I have not had a good week. Two days of being confronted by my parents about the drinking and being threatened with being kicked out didn't stop me drinking a bottle of vodka yesterday. Today I saw my new therapist and it was pointless. I basically listened to her go on about how I need to stop drinking. She also told me she thinks I can't. She asked if I was ready to go to treatment. I had to explain that I can't. I have no money, and I don't know how long I will have insurance. I am kinda hoping to lose it so I don't have to see her anymore. She also asked what feelings I have when I said I drink not to feel. She asked how the depression feels. I tried to explain my anxiety and she didn't seem to get it. I tried to explain that I have repeatedly tried rehab. So did the other people at this place who I have talked to not write anything down or did she not read my chart yet? She asked if I tried journaling and recommended I try it after I had just fucking said I already do. Like the woman has pretty much already given up on me. I mean I already know that I am alcoholic. Telling me that if I have access to alcohol that I will drink is not helpful when I live within walking distance of a liquor store. I have been to rehab. Once I got kicked out for trying out ways to kill myself. Once I attempted to kill myself within a week or so of getting home. I have attempted to find ways to kill myself in other hospitals. I don't want to go back to treatment. I wanted to tell her that I am mostly alive because my parents have my meds locked up and it's almost Christmas. But I am pretty sure that honesty would lead to being back in the hospital. So I mostly stared at the floor.

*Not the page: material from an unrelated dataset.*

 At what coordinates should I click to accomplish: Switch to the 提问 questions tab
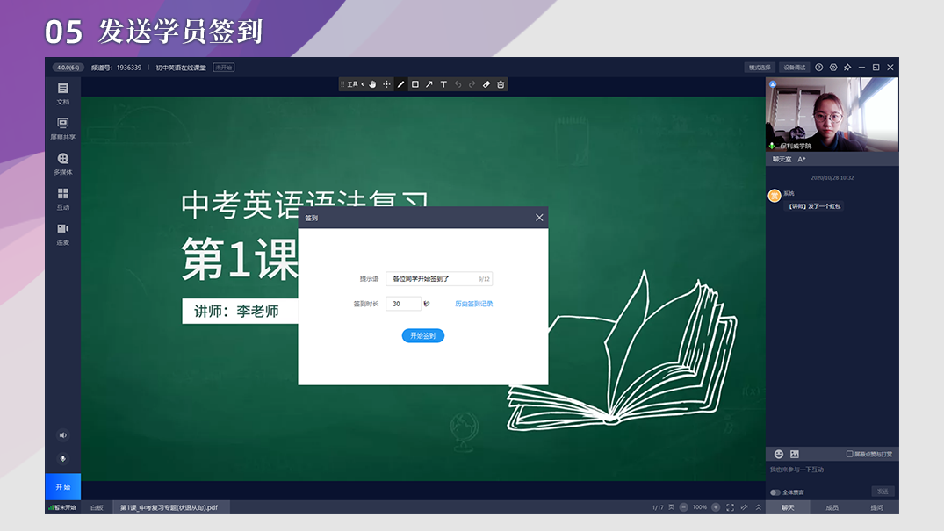click(x=876, y=507)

So I was in a bad mood. I left there and pretended to be normal. I had dinner with my parents. Then I went to AA. I don't think I have ever shared in this group. I have finally stopped leaving early to avoid having to hold hands and pray at the end. I have finally spoken to a couple people. I am making progress. Anyway, I sat down and a man came up to me and gave me a gift because he brought them for people he knows at the group and had an extra. It was a Christmas ornament. And somehow that made me feel better than all of the appointments at the DBT place. I thanked him and shook his hand. I thanked him again after the meeting.

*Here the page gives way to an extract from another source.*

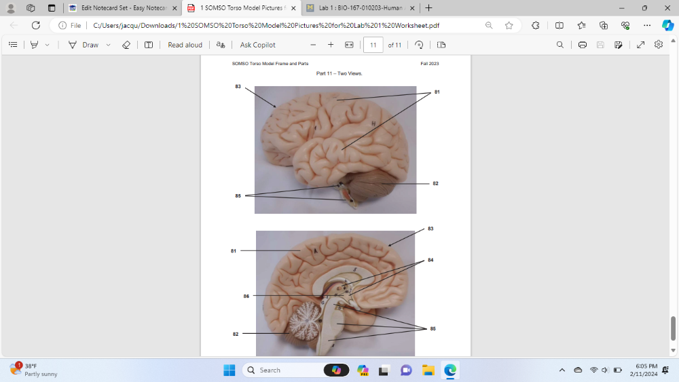
Task: Rotate the PDF page
Action: tap(419, 45)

The meeting was about powerlessness. Honestly, people mostly told stories of the crazy things they did while drinking. It was honestly just what I needed because my parents act like I am a pathetic, awful person. My therapist acts like I am hopeless. These people have who have done the same or worse are sober now. They don't judge each other. I am honestly not scared of being judged by them. I am scared because I don't want to hurt them, and my ex sponsor basically told me I am toxic and she doesn't want to talk to me anymore. But I can listen and at least feel like a less worthless excuse for a human being. That's something.
And I don't think I have replied to some comments recently, but I read them and appreciate them. I am just struggling to find words lately. I am struggling not to fall apart. I don't really see any hope or reason to keep going. I am just struggling.